Lo que no me esperaba es que viniera mi primo. No me habla, pero sé que es él por su olor a barco. Está aquí. Callado. Su presencia me sorprende como un milagro, casi tanto como la del extraño, porque nunca ha salido de su camarote. Tiene miedo. Sólo navega y escribe. Es una rosa de los vientos y una máquina de escribir bien. Mi escritor preferido. El que nadie conoce. Yo le visito a veces y, cuando después de sortear los demonios que impiden el paso, entro en su camarote, pienso que si existe una imaginación fuera de una persona, está ahí, en su habitáculo, cámara de creatividades. Quisiera restregarme por su cama, por su escritorio, por su alfombra, como un caballo en un charco; pero el genio no se contagia. El genio es una garrapata que no agarra en cualquiera.
Con otro toque en la muñeca, Iván me avisa de que va a entrar la siguiente persona. El olor a cerrado se va tras mi primo, y soy devuelta al aire libre y a mis pensamientos en el desconocido.
La entrada por segunda vez de mi padre me hace pensar que será la última persona en despedirse. Me da en la frente un beso que quisiera vomitarle. Seguramente después de él Iván soltará las amarras y me separará, como hemos convenido, de esta tierra familiar. La excitación de la partida, de que todo se aleje como hemos planeado, es grande, pero no tanta como para nublar mi necesidad por conocer al intruso. Cuando mi padre sale de la barca estoy en ascuas, con todos los sentidos, excepto la vista, abiertos, atentos al próximo cambio en mi situación. Mi cuerpo, como un alga, sigue a merced de movimientos ajenos. Es el mismo sentimiento de alga que tengo cuando el extraño me habla. Me desplazo gelatinosa, por las humedades de lo que cuenta. Quiero decirle: “Te creo. Si tú dices que tienes mis medias, es cierto. Si dices que las manché de sangre, también. Y grité y gemí. Y mi sexo está hinchado y tú dolorido por mí. Y me quieres tanto que vas a recoger los excrementos de todas las focas del universo para vestir a mi familia de estiércol”.
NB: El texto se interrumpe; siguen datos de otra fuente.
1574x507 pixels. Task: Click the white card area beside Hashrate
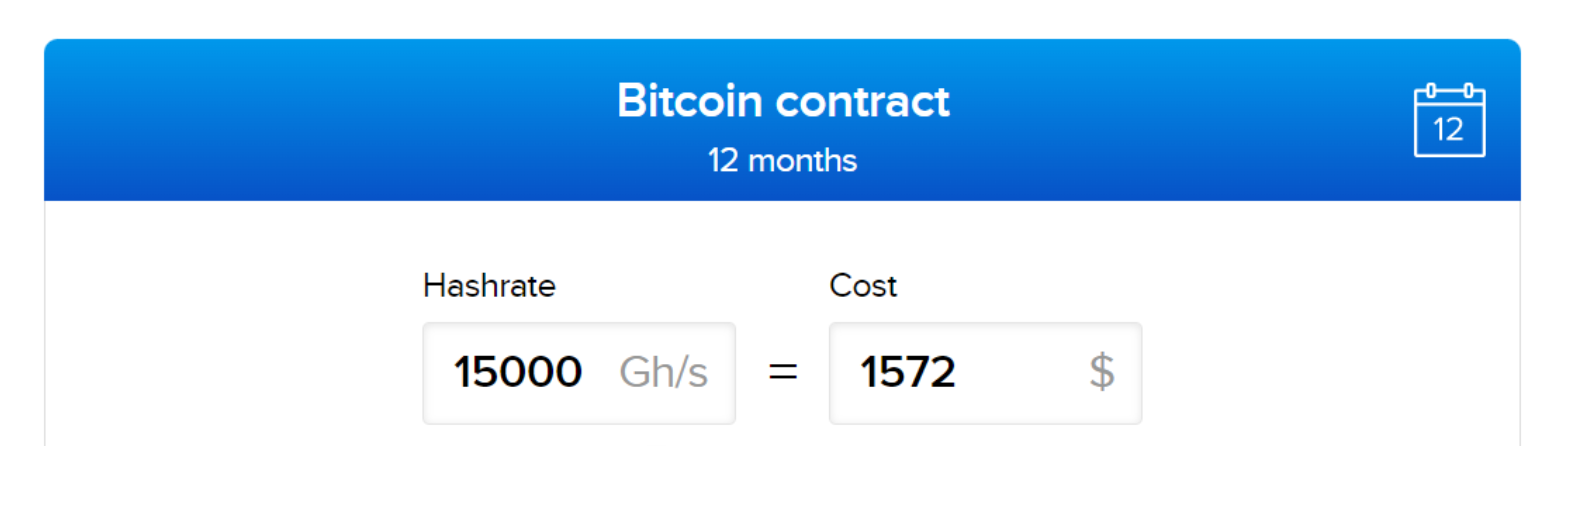(x=230, y=320)
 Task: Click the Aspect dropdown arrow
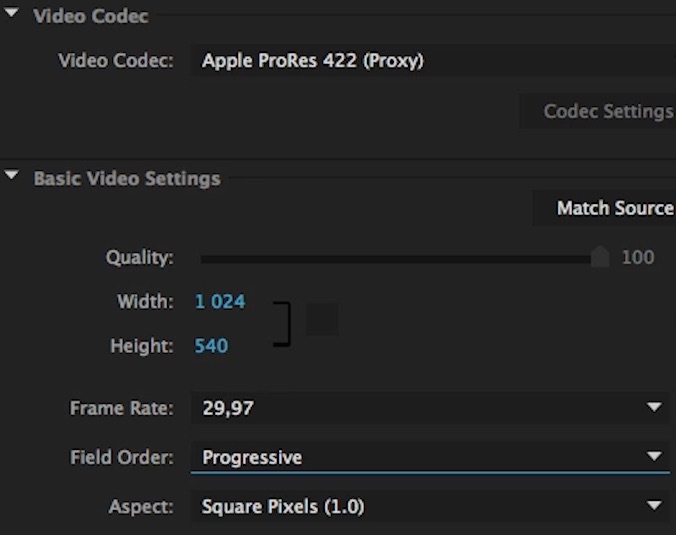654,506
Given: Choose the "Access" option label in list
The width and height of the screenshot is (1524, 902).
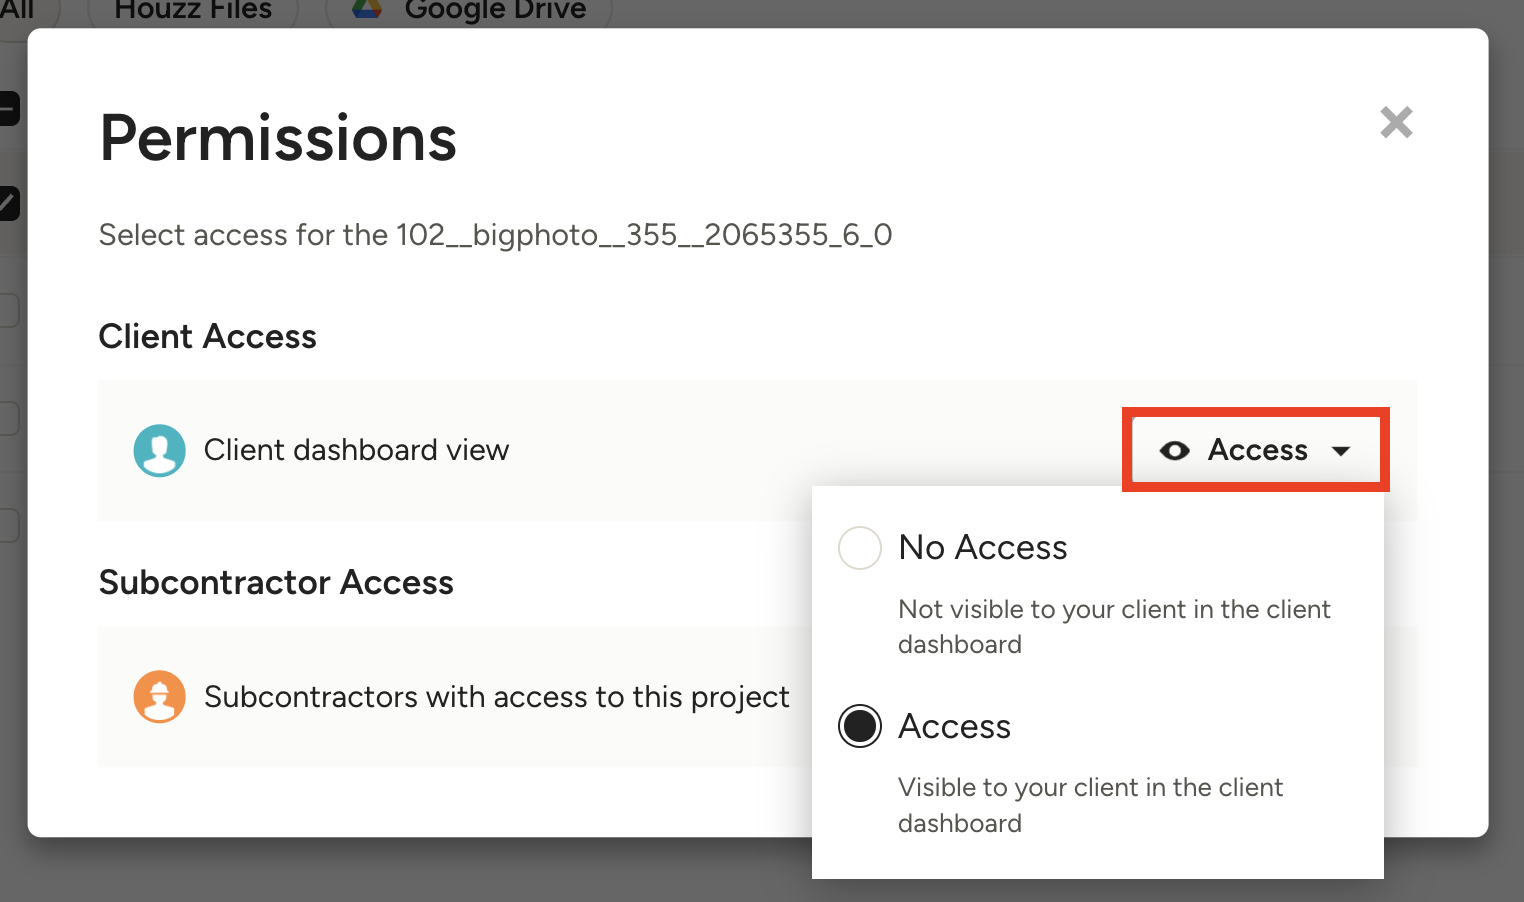Looking at the screenshot, I should point(955,726).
Como si hubiera escuchado mis deseos, el extraño ha vuelto. Estoy nerviosa. La tensión es tanta que arma un esqueleto. Ahora soy un alga vertebrada. La sangre me riega con fuerza cada capilar, me endurece la carne, los músculos que revisten la espina dorsal. El alga que he sido ya no es verde ni blanda. Soy otra cosa. El alga que he sido tiende a coral. Entonces recuerdo. Fue ayer. La playa. La noche. Un desconocido en una roca. Me gusta su silueta. Me acerco. La única luz es una pequeña fluorescencia en la boya que él sostiene con el sedal. Me ofrece una lata que saca de una nevera removiendo el hielo. La abro. Es cerveza. Me desnudo. Se desnuda. La lucecita de la boya se sumerge. Han picado. Sacamos el pez y lo echamos al cubo. Nos besamos, nos acariciamos, compartimos la cerveza y todos los líquidos del cuerpo. Nos agotamos. Me duermo. Al despertar estiro los brazos, las piernas, los dedos de los pies, me crujo cuanto puedo. Abro la boca, tomo una gran bocanada de aire para oxigenar mi cerebro. La madrugada. Le dejo dormido. De vuelta a casa veo que me falta ropa, que he perdido el anillo. Después olvido. Me ducho antes de llamar a Iván para ultimar los detalles de esta despedida. Ahora Iván suelta amarras, pero el intruso sigue junto a mí. Estamos saliendo del puerto.